I’m trying to apply a softmax to certain indexed of a 1D vector of size (batch_size, 30)
The code is like this:
# vector of size [batch_size, 30]
# area type
a = F.sigmoid(x[:, 0])
# curvature
b = F.softmax(x[:, 1: 4], dim=1)
# facilities for bicycles
c = F.softmax(x[:, 4: 9], dim=1)
# lane width
d = F.softmax(x[:, 9: 12], dim=1)
# median type
e = F.softmax(x[:, 12: 22], dim=1)
# number of lanes
f = F.softmax(x[: , 22: 25], dim=1)
# rest
g = F.sigmoid(x[: , 25:])
print(torch.cat([a, b, c, d, e, f, g], dim=1))
Afterwards I try to concatenate or stack the vectors a to g back to one array, but it shows me this error:
---------------------------------------------------------------------------
RuntimeError Traceback (most recent call last)
<ipython-input-56-956fcd57bc35> in <module>()
1 model.cpu()
----> 2 model(x[:5].cpu())
~/anaconda3/envs/pytorch_p36/lib/python3.6/site-packages/torch/nn/modules/module.py in __call__(self, *input, **kwargs)

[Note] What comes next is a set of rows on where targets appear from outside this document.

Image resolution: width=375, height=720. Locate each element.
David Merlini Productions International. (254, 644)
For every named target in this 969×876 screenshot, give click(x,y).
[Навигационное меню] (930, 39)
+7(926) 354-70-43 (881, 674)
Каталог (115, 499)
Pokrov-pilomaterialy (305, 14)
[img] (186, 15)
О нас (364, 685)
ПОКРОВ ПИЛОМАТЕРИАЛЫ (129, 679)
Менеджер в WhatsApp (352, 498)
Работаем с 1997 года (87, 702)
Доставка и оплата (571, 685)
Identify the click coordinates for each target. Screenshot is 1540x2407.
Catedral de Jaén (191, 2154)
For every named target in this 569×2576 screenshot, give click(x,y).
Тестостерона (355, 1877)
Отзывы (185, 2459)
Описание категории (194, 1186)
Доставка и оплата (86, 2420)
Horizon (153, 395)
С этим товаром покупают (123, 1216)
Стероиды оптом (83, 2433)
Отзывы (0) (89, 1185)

323 for hook in self._forward_pre_hooks.values():
324 hook(self, input)
--> 325 result = self.forward(*input, **kwargs)
326 for hook in self._forward_hooks.values():
327 hook_result = hook(self, input, result)
<ipython-input-55-3e40b2ee85c5> in forward(self, x)
36 g = F.sigmoid(x[: , 25:])
37
---> 38 print(torch.cat([a, b, c, d, e, f, g], dim=1))
39 #return torch.cat((a, b, c, d, e, f, g), dim=1)
40
RuntimeError: dimension out of range (expected to be in range of [-1, 0], but got 1)
Changing the dim
to 0 or -1 doesn’t work. It works if y try the concatenation on a batch of 1.